For a long time when I should have been studying for my second year exams, I was actually looking at travel brochures and day-dreaming about having a holiday on a long, narrow canal boat. I wanted a lazy, relaxing holiday with the wonderful company of close friends and to enjoy the clean air and to bask in the sun and a canal boat holiday seemed to fit the bill.
While juggling my exams, I managed to organize the holiday on a canal boat called the Oliver Cromwell on the Oxford Canal. I had hand picked James, Katherine and Julie to be my crewmates as the close confines of a canal boat is one that you wish to share only with people you got on well together.
We picked up the boat on Lower Heyworth with great excitement. Spent an exciting hour learning how to handle the boat and then we were off. Within 5 minutes we were having a great big argument. On a canal that only runs north and south, the crew were split on whether to go north or south! It appeared as if the cramp quarters had already made everyone snappy and crabby. The decision was finally made on the call of a coin toss and we headed north.
Ah, soon the bickering was forgotten as we cruised along at 4 miles per hour. The anticipation of the next 7 days intoxicated us even more than the beers in our hands. It was as I had imagined. This illusion, however, only lasted until we reached the first lock. We had been briefed about locks which are the means by which canal boats can be raised or lowered between sections of the canal which are at different heights. Locks are fascinating bits of engineering history. They can also be back-breakingly hard to operate. First you have to maneuver these heavy wooden gates and then you have to use a key to open the paddles that control the water levels. Did I think this was going to be a lazy holiday? It was hard work. A Good Samaritan who witnessed our pitiful efforts of trying to push the gates open and close, advised us that it was actually easier to sit on the beams of the gates and to push with our legs. Bouncing on the beams on our behinds also helped if the gates were stucked. We tried it and it worked like a charm and we happily operated several gates that first day, only to discover in the evening that our buttocks had turned blue-black and was covered with painful wooden splinters!
My other illusions about the canal trip were similarly exposed before long. Clean fresh air was replaced by miles of farmland reeking of cow dung. Basking in the sun? Did I forget this was England where rain is like a friend that drops in unannounced all the time and often outstays his welcome. And when night came, so did the mosquitoes.

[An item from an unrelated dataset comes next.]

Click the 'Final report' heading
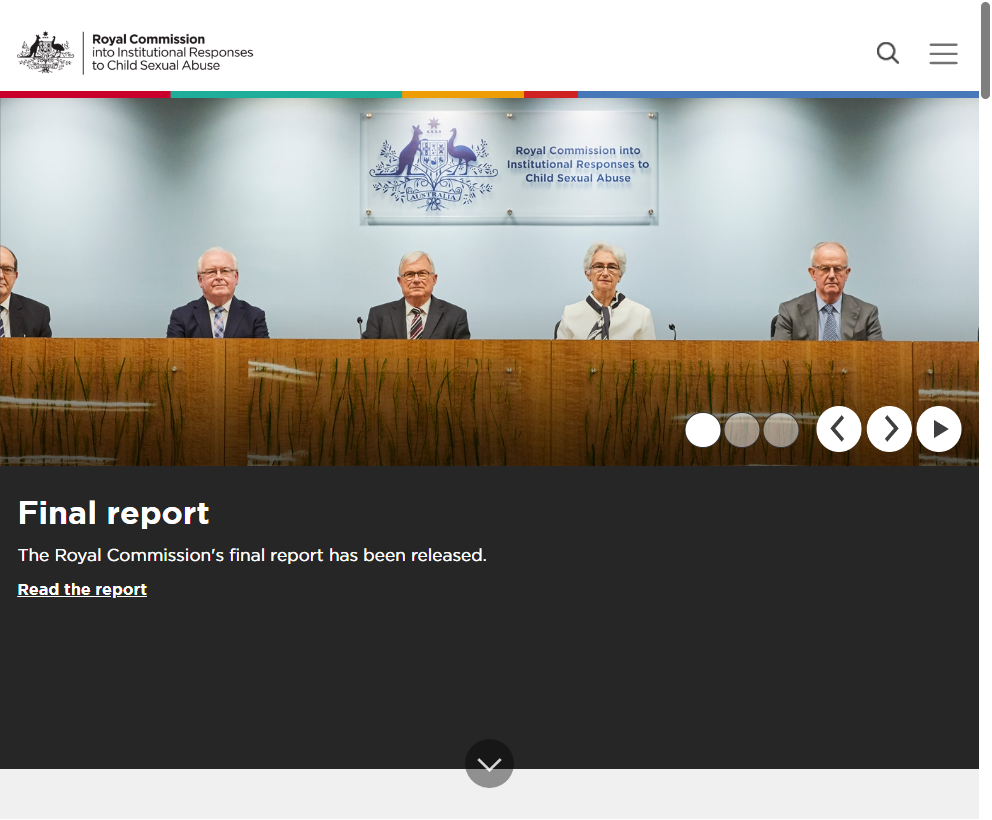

Yet despite all these setbacks, it was one of the most enjoyable holiday I have ever had. The fun was in the people that you met along the way; the fellow novices, the old salts and the local characters. There was freedom in deciding where to go and when to stop. The historical pubs along the way were great places to stop and sample local hospitality, food and beer. It was away to learn about the history of the country especially around the period of the Industrial Revolution for which these canals were built to serve by bringing coal from the Midlands to London.
It was the surprises that awaited you at every bend. A water vole. A heron. It is waking up in the morning to the sound of cow bells in the adjacent farm or sleeping with visions of the stars and the sound of the crickets. It was having picnics on the boat or in the fields with close friends. It was terrific.
In the end, the holiday came to an end too quickly and I have been enamored with canal boats, their history and associated crafts and culture ever since. The Oxford Canal is not even one of the more interesting canals. I would love to go on the Llangollen Canal with its Pontcysyllte Aqueduct in which the canal boat would glide across the valley more than 40 m above the Dee River and to glide into Llangollen town during their celebration of Celtic culture in music, poetry and dance, the Eisteddfod Festival. That would be so wonderful.